A good six or seven years ago, my friend Pat raved to me about an amazing version of pasta e fagioli she had come upon in her latest issue of Cook’s Illustrated. She loved Cook’s take on the classic Italian pasta and bean soup, she said, because it was thick, chunky, and absolutely bursting with Parmesan flavor. It didn’t hurt either that the whole hearty shebang could be whipped up in just about an hour’s time.
A couple of days later, Pat appeared in my third-floor office waving a copy of the recipe and urged me to have a go at it. Of course, I was game but when I glanced at the recipe I noticed that it called for a large rind of Parmesan to be tossed in with the other ingredients. That was a bit of a problem, since—I’m semi-ashamed to admit it—I don’t tend to use chunk Parmesan as my everyday Parmesan. And the Parmigiano Reggiano chunks I do keep in the house are treated like a controlled substance: Seldom is there more than a tiny nubbin of rind left when I am through with it. So did I simply blow off the recipe? Did I take a stab and ignore that cheese rind demand? Not bloody likely. Instead, geek that I am, I taped the recipe over my computer and proceeded to squirrel away parmesan rinds one tiny nub at a time.
Finally, one September my little bag in the freezer boasted what I though would equal the 5 inch by 2 inch rind the recipe called for. I could barely contain myself with excitement as I assembled my other ingredients. I followed the recipe to the letter and you know what? It didn’t just rock, it ROARED. My family, which will never recognize soup as a meal, went for it that night like wolves. Even Noah . . . who doesn’t eat anything that has even a blush of tomato. The entire batch was polished off by the next night’s dinner.
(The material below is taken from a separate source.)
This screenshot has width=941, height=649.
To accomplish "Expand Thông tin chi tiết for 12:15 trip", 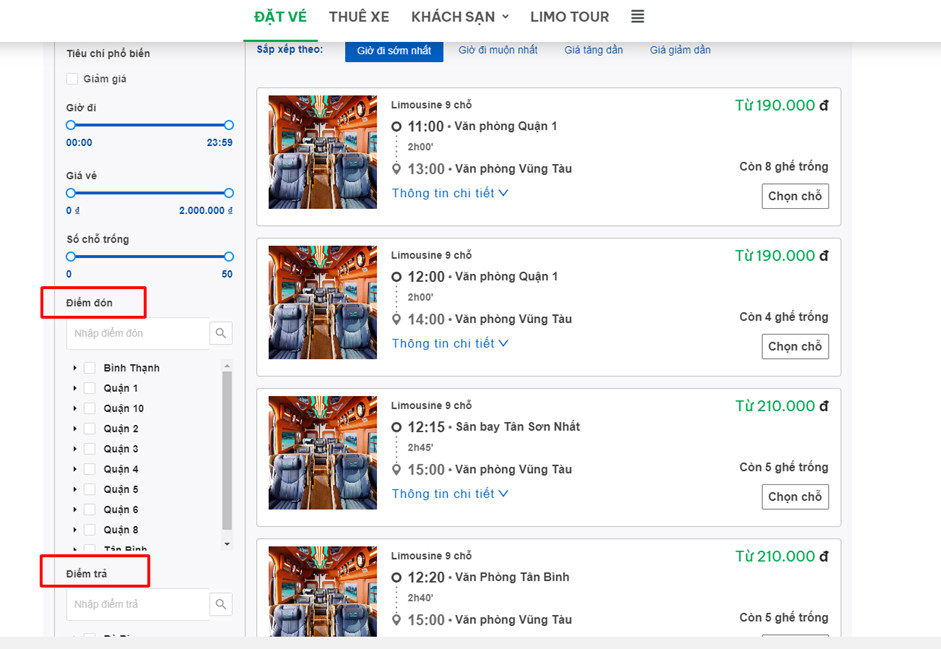I will 450,493.
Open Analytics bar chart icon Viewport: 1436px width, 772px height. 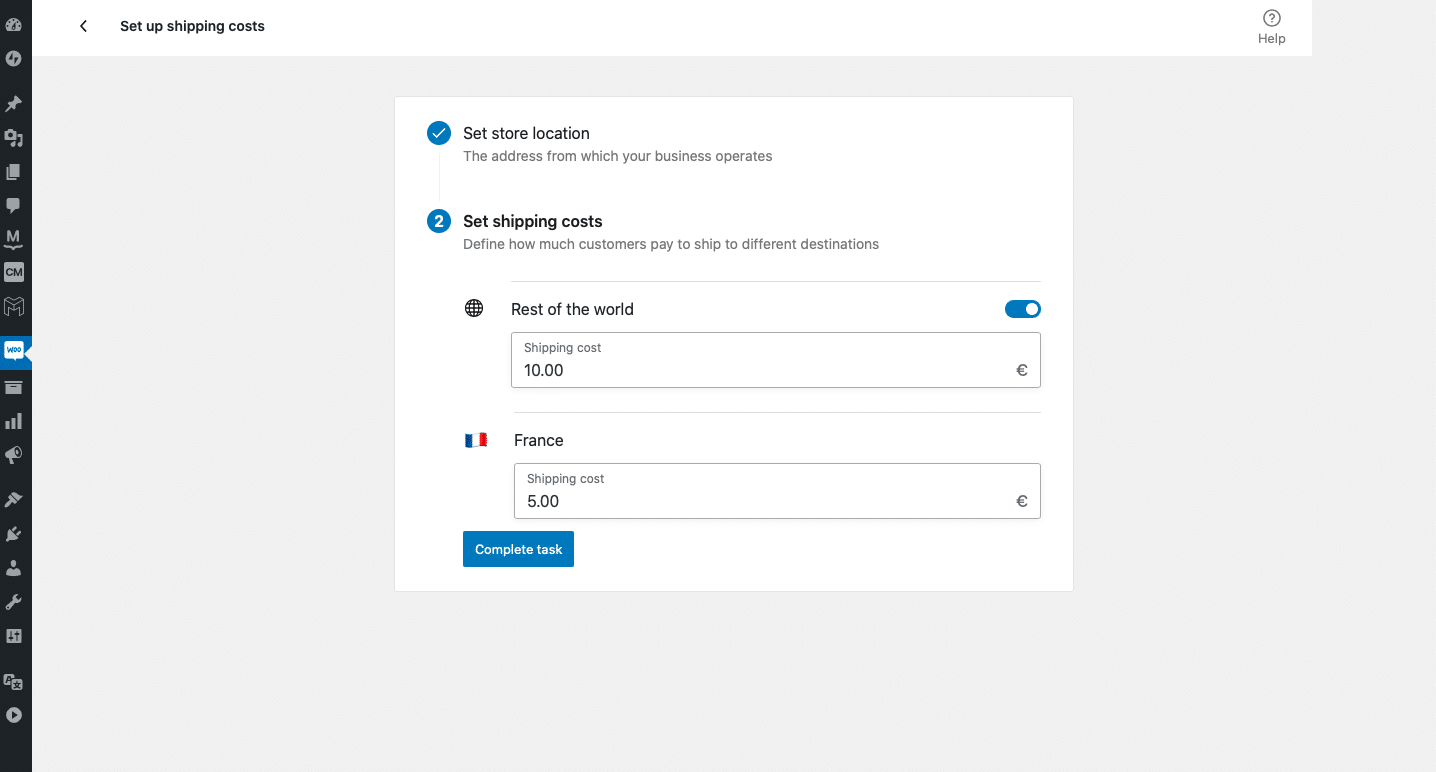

Like a good apostle, I reported back to Pat. I raved. I swooned. I lamented the fact I would have to wait another three years until I had enough Parmesan rind to make her amazing Pasta Fazool. Which is when Pat said . . . “What are you talking about? You can get Parmesan rinds at just about any good deli or Italian food store. And sometimes the even give it to you for free.” Do I need to say more? Other than the fact that what Pat says is true and I’m grateful she didn’t tape a “kick me” sign on my back. And, oh--you don’t even need to use Parmigiano Reggiano rinds. Any rind from a nice Parmesan will do just fine. Enjoy.
1 Tbsp. extra virgin olive oil, plus more for drizzling
3 ounces pancetta, chopped (Supermarkets usually sell it at the deli counter where the slice meats are. Ask them to just cut you a chunk.)
1 medium onion, chopped fine (about 1 cup)
1 celery rib, chopped fine (about 2/3 of a cup)
4 medium garlic cloves, minced (about 1 heaping Tbsp.)
1 tsp. dried oregano
¼ tsp. red pepper flakes
3 anchovy fillets, minced to a paste (about 1 tsp.)
1 can (28 ounces) diced tomatoes, with their liquid
1 piece Parmesan cheese rind, about 5 inches by 2 inches
2 cans (15.5 ounces each) cannellini beans, drained and rinsed
3 ½ cups canned low-sodium chicken broth
5-6 ounces small pasta shapes (Ditalini and Tubetini are both great, orzo will do, as well)
¼ cup chopped fresh parsley leaves
Ground black pepper
2 ounces grated Parmesan cheese (about 1 cup)
1. Heat oil in a large Dutch oven over medium-high heat until it is shimmering but not smoking, about 2 minutes. Add pancetta and cook, stirring occasionally, until beginning to brown, 3 to 5 minutes. Add onion and celery; cook, stirring occasionally, until vegetables are softened, 5 to 7 minutes. Add garlic, oregano, red pepper flakes, and anchovies; cook, stirring constantly, until fragrant, about 1 minutes. Add tomatoes, scraping up any browned bits from bottom of pan. Add cheese rind and beans; bring to a boil, then reduce heat to low and simmer to blend flavors, 10 minutes. Add chicken broth, 2 ½ cups water, and 1 tsp. salt; increase heat to high and bring to a boil. Add pasta and cook until tender, about 10 minutes (refer to package instructions for a better estimate of the pasta’s cooking time.)
2. Discard cheese rind. Off heat, stir in 3 Tbsps. of the parsley; adjust seasoning with salt and pepper (taste before you sprinkle—the pancetta already packs a salty punch). Ladle soup into individual bowls; drizzle each serving with olive oil and sprinkle with a portion of the remaining parsley. Serve immediately, passing the grated Parmesan separately. Makes about 3 quarts.